Reading text.
>> START
Ketchikan saxophonist was well-known in jazz community

A musician well-known in the Ketchikan jazz community and who performed at First City Players Jazz and Cabaret Festival for more than a dozen years has died.

Saxophonist Bob Kindred, 76, died August 15 in Nashville, Tennessee.

Several Ketchikan residents who knew Kindred shared their memories of him.

Bob Kindred
Bob Kindred

Bob Kindred was best known as a tenor saxophone player, but his first instrument was the clarinet.

His father did not want him to pursue a career in music, so Kindred studied business and had a successful business career.

At the age of 30, he heard Phil Woods in concert and decided to take up playing again. He studied with Woods for several years.

At a time when the popularity of big band music was fading, Kindred was able to succeed, playing with the Glenn Miller and Woody Herman tribute bands, among others.

Since the early 1990s, local theater group, First City Players, has held jazz and cabaret workshops.

First City Players artistic director Elizabeth Nelson said Anne Phillips was brought in about 1999 or 2000 to conduct vocal workshops.

Phillips was married to Kindred at the time, and suggested he come the next year to conduct instrumental workshops.

The instrumental workshops lasted only a few years, Nelson said, but Kindred continued to return, backing vocalists.

“It was an astounding thing to listen to,” she said. “When he was at his best, to sing with him, it was really having a conversation. It was just a musical conversation and he would listen to every single way you would inflect a lyric and he could answer that back sensitively. Really just beautiful in that way.”

During jazz and cabaret week, guest artists visit the local elementary schools, Nelson said.

“He could be so much fun,” she said. “He could make the kids laugh. The last day, when we do the concert for the school, we always bring our guest artists in, so Bob would be part of that, and would just make the kids giggle with the sounds he could make through his saxophone and then they would just be rapt when he would play.”

In 2010, guest artists Bob Kindred, Anne Phillips, Paul Meyers and Matt Perri were recognized as honorary citizens of Ketchikan for their work in the schools and contributions to the jazz community. The proclamation was signed by City Mayor Lew Williams III.
>> END
Data section.
>> START
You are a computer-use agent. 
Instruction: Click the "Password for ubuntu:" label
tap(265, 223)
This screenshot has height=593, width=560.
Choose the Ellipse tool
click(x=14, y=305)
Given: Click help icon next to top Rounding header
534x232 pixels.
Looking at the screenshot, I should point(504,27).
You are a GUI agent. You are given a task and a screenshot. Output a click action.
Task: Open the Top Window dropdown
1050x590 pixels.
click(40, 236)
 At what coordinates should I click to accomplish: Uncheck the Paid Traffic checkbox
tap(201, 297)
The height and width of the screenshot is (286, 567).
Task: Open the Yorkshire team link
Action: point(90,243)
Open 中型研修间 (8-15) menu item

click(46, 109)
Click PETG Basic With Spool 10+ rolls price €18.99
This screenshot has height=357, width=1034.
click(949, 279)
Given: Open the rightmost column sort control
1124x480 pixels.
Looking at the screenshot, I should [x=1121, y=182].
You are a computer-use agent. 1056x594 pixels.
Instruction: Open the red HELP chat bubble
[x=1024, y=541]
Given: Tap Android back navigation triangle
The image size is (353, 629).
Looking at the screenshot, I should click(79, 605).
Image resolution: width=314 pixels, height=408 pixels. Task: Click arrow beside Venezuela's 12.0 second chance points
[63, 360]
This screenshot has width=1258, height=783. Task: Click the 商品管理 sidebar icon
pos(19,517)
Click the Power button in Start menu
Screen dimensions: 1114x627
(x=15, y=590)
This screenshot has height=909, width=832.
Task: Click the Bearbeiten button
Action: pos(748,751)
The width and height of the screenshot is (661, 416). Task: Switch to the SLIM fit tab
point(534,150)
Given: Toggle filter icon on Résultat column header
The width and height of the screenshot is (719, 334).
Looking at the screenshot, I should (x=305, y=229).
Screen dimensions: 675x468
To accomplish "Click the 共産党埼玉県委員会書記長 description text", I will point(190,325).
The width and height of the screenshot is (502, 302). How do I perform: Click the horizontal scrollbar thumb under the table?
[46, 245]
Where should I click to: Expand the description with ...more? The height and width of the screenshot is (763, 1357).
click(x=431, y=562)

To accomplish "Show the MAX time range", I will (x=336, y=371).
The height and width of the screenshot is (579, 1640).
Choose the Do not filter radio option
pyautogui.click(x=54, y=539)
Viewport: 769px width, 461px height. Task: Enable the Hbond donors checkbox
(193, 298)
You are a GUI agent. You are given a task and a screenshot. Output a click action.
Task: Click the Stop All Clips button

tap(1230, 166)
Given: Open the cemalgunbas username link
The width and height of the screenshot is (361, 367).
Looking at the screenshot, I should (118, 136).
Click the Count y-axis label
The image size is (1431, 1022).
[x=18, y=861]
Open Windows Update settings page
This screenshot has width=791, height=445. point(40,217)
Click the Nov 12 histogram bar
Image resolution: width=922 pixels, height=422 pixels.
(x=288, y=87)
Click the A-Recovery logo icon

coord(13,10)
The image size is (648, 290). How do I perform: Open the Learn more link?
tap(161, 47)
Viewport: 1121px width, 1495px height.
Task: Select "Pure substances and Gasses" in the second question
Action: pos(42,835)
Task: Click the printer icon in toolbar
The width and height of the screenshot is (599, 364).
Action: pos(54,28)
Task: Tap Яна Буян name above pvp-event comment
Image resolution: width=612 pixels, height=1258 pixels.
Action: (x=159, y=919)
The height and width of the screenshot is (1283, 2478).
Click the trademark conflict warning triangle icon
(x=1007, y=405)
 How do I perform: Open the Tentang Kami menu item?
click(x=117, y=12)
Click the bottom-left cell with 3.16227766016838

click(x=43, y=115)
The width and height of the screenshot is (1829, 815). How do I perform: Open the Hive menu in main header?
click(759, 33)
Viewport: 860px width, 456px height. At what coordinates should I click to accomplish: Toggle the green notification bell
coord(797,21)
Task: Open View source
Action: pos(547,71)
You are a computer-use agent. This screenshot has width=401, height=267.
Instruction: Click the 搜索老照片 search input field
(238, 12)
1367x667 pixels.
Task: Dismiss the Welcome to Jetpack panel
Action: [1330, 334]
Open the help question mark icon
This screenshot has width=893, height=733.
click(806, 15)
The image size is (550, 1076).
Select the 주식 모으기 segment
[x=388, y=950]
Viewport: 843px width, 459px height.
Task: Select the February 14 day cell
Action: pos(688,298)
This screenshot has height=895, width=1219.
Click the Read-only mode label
>> END
Task list.
1 – Render this sentence from the Bob Kindred article in Spanish: "Bob Kindred was best known as a tenor saxophone player, but his first instrument was the clarinet."
2 – From the Bob Kindred article, extract the passage between "A musician well-known" and "successful business career.", inclusive.

Answers for the tasks.
1 – Bob Kindred era más conocido como saxofonista tenor, pero su primer instrumento fue el clarinete.

2 –
A musician well-known in the Ketchikan jazz community and who performed at First City Players Jazz and Cabaret Festival for more than a dozen years has died.

Saxophonist Bob Kindred, 76, died August 15 in Nashville, Tennessee.

Several Ketchikan residents who knew Kindred shared their memories of him.

Bob Kindred
Bob Kindred

Bob Kindred was best known as a tenor saxophone player, but his first instrument was the clarinet.

His father did not want him to pursue a career in music, so Kindred studied business and had a successful business career.